[Saved data entries]

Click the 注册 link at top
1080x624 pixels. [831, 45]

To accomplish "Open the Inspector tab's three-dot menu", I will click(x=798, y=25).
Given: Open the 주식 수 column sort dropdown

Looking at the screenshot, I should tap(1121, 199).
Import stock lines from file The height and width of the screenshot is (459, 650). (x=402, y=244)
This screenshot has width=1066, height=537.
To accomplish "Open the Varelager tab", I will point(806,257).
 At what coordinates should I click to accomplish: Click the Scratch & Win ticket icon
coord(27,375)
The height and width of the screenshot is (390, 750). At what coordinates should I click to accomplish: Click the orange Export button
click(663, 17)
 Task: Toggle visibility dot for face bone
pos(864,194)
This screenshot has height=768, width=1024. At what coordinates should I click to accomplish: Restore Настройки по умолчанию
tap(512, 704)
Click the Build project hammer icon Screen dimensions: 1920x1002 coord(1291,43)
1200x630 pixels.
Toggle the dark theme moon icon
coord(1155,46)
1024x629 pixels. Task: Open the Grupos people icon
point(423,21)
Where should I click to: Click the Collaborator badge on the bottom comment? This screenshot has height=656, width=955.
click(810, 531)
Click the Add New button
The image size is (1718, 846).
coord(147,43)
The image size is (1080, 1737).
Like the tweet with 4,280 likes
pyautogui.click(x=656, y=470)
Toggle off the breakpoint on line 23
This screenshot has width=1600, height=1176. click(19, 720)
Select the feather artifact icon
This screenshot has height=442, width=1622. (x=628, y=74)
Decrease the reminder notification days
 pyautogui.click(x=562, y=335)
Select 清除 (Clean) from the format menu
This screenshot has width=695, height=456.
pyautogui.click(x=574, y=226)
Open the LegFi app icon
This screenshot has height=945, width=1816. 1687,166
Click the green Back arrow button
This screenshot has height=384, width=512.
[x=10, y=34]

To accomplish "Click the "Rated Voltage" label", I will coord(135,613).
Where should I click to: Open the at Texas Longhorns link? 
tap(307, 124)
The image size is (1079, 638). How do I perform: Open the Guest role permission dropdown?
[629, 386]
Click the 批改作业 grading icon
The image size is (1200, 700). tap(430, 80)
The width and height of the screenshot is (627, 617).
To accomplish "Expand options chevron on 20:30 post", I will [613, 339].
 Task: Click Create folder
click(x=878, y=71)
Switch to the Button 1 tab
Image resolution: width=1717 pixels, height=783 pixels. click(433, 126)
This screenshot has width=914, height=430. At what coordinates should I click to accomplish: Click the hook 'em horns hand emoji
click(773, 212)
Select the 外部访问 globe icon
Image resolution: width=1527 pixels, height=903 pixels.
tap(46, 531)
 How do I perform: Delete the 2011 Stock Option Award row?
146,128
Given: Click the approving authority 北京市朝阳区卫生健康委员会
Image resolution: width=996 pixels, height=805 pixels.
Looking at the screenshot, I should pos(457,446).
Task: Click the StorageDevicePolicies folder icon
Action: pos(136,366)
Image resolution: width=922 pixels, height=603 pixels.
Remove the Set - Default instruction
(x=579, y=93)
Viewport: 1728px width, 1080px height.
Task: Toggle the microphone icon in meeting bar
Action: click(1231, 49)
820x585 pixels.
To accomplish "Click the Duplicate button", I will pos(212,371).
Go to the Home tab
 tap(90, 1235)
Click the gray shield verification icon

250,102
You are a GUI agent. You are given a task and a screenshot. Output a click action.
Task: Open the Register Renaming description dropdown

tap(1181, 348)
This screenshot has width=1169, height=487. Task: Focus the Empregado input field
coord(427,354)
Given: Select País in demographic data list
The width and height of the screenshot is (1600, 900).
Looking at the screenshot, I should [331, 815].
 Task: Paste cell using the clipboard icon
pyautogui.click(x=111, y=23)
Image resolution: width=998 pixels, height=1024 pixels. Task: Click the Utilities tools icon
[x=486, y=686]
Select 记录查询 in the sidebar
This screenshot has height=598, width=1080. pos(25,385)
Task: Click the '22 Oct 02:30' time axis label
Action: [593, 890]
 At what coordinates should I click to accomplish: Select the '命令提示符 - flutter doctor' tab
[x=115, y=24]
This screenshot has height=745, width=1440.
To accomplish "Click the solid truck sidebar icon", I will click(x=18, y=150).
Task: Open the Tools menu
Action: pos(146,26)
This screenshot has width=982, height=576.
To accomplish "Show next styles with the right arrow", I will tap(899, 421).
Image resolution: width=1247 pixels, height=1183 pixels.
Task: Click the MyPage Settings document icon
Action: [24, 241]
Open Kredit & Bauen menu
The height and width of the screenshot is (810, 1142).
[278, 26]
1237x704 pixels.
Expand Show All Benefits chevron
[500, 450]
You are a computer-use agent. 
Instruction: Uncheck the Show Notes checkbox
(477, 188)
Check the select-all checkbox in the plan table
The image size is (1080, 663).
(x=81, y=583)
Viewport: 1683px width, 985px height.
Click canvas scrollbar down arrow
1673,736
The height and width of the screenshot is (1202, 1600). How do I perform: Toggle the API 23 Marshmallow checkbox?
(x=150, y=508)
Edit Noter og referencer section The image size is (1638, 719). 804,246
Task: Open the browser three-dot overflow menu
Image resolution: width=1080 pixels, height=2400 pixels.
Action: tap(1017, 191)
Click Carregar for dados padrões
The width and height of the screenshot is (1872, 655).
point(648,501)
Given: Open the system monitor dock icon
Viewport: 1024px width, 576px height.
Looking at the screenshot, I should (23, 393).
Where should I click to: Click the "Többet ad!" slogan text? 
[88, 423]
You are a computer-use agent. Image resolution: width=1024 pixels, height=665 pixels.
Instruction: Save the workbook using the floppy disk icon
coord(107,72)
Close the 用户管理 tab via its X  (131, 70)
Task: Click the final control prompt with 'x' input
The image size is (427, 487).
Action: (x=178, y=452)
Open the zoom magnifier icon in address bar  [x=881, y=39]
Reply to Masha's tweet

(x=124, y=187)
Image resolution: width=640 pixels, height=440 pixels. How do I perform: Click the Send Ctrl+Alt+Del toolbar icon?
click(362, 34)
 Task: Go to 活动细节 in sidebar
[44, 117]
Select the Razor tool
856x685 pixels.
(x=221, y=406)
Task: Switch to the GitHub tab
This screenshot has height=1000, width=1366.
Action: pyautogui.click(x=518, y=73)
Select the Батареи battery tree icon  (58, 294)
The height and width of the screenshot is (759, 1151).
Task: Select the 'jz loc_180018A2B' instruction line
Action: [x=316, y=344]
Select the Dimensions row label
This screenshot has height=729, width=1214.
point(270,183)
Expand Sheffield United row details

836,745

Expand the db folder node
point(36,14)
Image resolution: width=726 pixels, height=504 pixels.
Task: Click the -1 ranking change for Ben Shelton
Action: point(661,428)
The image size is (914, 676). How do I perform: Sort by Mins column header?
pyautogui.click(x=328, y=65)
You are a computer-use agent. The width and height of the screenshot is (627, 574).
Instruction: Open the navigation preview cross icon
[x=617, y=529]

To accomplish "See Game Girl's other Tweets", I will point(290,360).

• _Task requirements_
Could you transcribe each entry exactly as it stands?

• _Answer_
Click the 注册 link at top
1080x624 pixels. [831, 45]

To accomplish "Open the Inspector tab's three-dot menu", I will click(x=798, y=25).
Given: Open the 주식 수 column sort dropdown

Looking at the screenshot, I should tap(1121, 199).
Import stock lines from file The height and width of the screenshot is (459, 650). (x=402, y=244)
This screenshot has width=1066, height=537.
To accomplish "Open the Varelager tab", I will point(806,257).
 At what coordinates should I click to accomplish: Click the Scratch & Win ticket icon
coord(27,375)
The height and width of the screenshot is (390, 750). At what coordinates should I click to accomplish: Click the orange Export button
click(663, 17)
 Task: Toggle visibility dot for face bone
pos(864,194)
This screenshot has height=768, width=1024. At what coordinates should I click to accomplish: Restore Настройки по умолчанию
tap(512, 704)
Click the Build project hammer icon Screen dimensions: 1920x1002 coord(1291,43)
1200x630 pixels.
Toggle the dark theme moon icon
coord(1155,46)
1024x629 pixels. Task: Open the Grupos people icon
point(423,21)
Where should I click to: Click the Collaborator badge on the bottom comment? This screenshot has height=656, width=955.
click(810, 531)
Click the Add New button
The image size is (1718, 846).
coord(147,43)
The image size is (1080, 1737).
Like the tweet with 4,280 likes
pyautogui.click(x=656, y=470)
Toggle off the breakpoint on line 23
This screenshot has width=1600, height=1176. click(19, 720)
Select the feather artifact icon
This screenshot has height=442, width=1622. (x=628, y=74)
Decrease the reminder notification days
 pyautogui.click(x=562, y=335)
Select 清除 (Clean) from the format menu
This screenshot has width=695, height=456.
pyautogui.click(x=574, y=226)
Open the LegFi app icon
This screenshot has height=945, width=1816. 1687,166
Click the green Back arrow button
This screenshot has height=384, width=512.
[x=10, y=34]

To accomplish "Click the "Rated Voltage" label", I will coord(135,613).
Where should I click to: Open the at Texas Longhorns link? 
tap(307, 124)
The image size is (1079, 638). How do I perform: Open the Guest role permission dropdown?
[629, 386]
Click the 批改作业 grading icon
The image size is (1200, 700). tap(430, 80)
The width and height of the screenshot is (627, 617).
To accomplish "Expand options chevron on 20:30 post", I will [613, 339].
 Task: Click Create folder
click(x=878, y=71)
Switch to the Button 1 tab
Image resolution: width=1717 pixels, height=783 pixels. click(433, 126)
This screenshot has width=914, height=430. At what coordinates should I click to accomplish: Click the hook 'em horns hand emoji
click(773, 212)
Select the 外部访问 globe icon
Image resolution: width=1527 pixels, height=903 pixels.
tap(46, 531)
 How do I perform: Delete the 2011 Stock Option Award row?
146,128
Given: Click the approving authority 北京市朝阳区卫生健康委员会
Image resolution: width=996 pixels, height=805 pixels.
Looking at the screenshot, I should pos(457,446).
Task: Click the StorageDevicePolicies folder icon
Action: pos(136,366)
Image resolution: width=922 pixels, height=603 pixels.
Remove the Set - Default instruction
(x=579, y=93)
Viewport: 1728px width, 1080px height.
Task: Toggle the microphone icon in meeting bar
Action: click(1231, 49)
820x585 pixels.
To accomplish "Click the Duplicate button", I will pos(212,371).
Go to the Home tab
 tap(90, 1235)
Click the gray shield verification icon

250,102
You are a GUI agent. You are given a task and a screenshot. Output a click action.
Task: Open the Register Renaming description dropdown

tap(1181, 348)
This screenshot has width=1169, height=487. Task: Focus the Empregado input field
coord(427,354)
Given: Select País in demographic data list
The width and height of the screenshot is (1600, 900).
Looking at the screenshot, I should [331, 815].
 Task: Paste cell using the clipboard icon
pyautogui.click(x=111, y=23)
Image resolution: width=998 pixels, height=1024 pixels. Task: Click the Utilities tools icon
[x=486, y=686]
Select 记录查询 in the sidebar
This screenshot has height=598, width=1080. pos(25,385)
Task: Click the '22 Oct 02:30' time axis label
Action: [593, 890]
 At what coordinates should I click to accomplish: Select the '命令提示符 - flutter doctor' tab
[x=115, y=24]
This screenshot has height=745, width=1440.
To accomplish "Click the solid truck sidebar icon", I will click(x=18, y=150).
Task: Open the Tools menu
Action: pos(146,26)
This screenshot has width=982, height=576.
To accomplish "Show next styles with the right arrow", I will tap(899, 421).
Image resolution: width=1247 pixels, height=1183 pixels.
Task: Click the MyPage Settings document icon
Action: [24, 241]
Open Kredit & Bauen menu
The height and width of the screenshot is (810, 1142).
[278, 26]
1237x704 pixels.
Expand Show All Benefits chevron
[500, 450]
You are a computer-use agent. 
Instruction: Uncheck the Show Notes checkbox
(477, 188)
Check the select-all checkbox in the plan table
The image size is (1080, 663).
(x=81, y=583)
Viewport: 1683px width, 985px height.
Click canvas scrollbar down arrow
1673,736
The height and width of the screenshot is (1202, 1600). How do I perform: Toggle the API 23 Marshmallow checkbox?
(x=150, y=508)
Edit Noter og referencer section The image size is (1638, 719). 804,246
Task: Open the browser three-dot overflow menu
Image resolution: width=1080 pixels, height=2400 pixels.
Action: tap(1017, 191)
Click Carregar for dados padrões
The width and height of the screenshot is (1872, 655).
point(648,501)
Given: Open the system monitor dock icon
Viewport: 1024px width, 576px height.
Looking at the screenshot, I should (23, 393).
Where should I click to: Click the "Többet ad!" slogan text? 
[88, 423]
You are a computer-use agent. Image resolution: width=1024 pixels, height=665 pixels.
Instruction: Save the workbook using the floppy disk icon
coord(107,72)
Close the 用户管理 tab via its X  (131, 70)
Task: Click the final control prompt with 'x' input
The image size is (427, 487).
Action: (x=178, y=452)
Open the zoom magnifier icon in address bar  [x=881, y=39]
Reply to Masha's tweet

(x=124, y=187)
Image resolution: width=640 pixels, height=440 pixels. How do I perform: Click the Send Ctrl+Alt+Del toolbar icon?
click(362, 34)
 Task: Go to 活动细节 in sidebar
[44, 117]
Select the Razor tool
856x685 pixels.
(x=221, y=406)
Task: Switch to the GitHub tab
This screenshot has height=1000, width=1366.
Action: pyautogui.click(x=518, y=73)
Select the Батареи battery tree icon  (58, 294)
The height and width of the screenshot is (759, 1151).
Task: Select the 'jz loc_180018A2B' instruction line
Action: [x=316, y=344]
Select the Dimensions row label
This screenshot has height=729, width=1214.
point(270,183)
Expand Sheffield United row details

836,745

Expand the db folder node
point(36,14)
Image resolution: width=726 pixels, height=504 pixels.
Task: Click the -1 ranking change for Ben Shelton
Action: point(661,428)
The image size is (914, 676). How do I perform: Sort by Mins column header?
pyautogui.click(x=328, y=65)
You are a computer-use agent. The width and height of the screenshot is (627, 574).
Instruction: Open the navigation preview cross icon
[x=617, y=529]

To accomplish "See Game Girl's other Tweets", I will point(290,360).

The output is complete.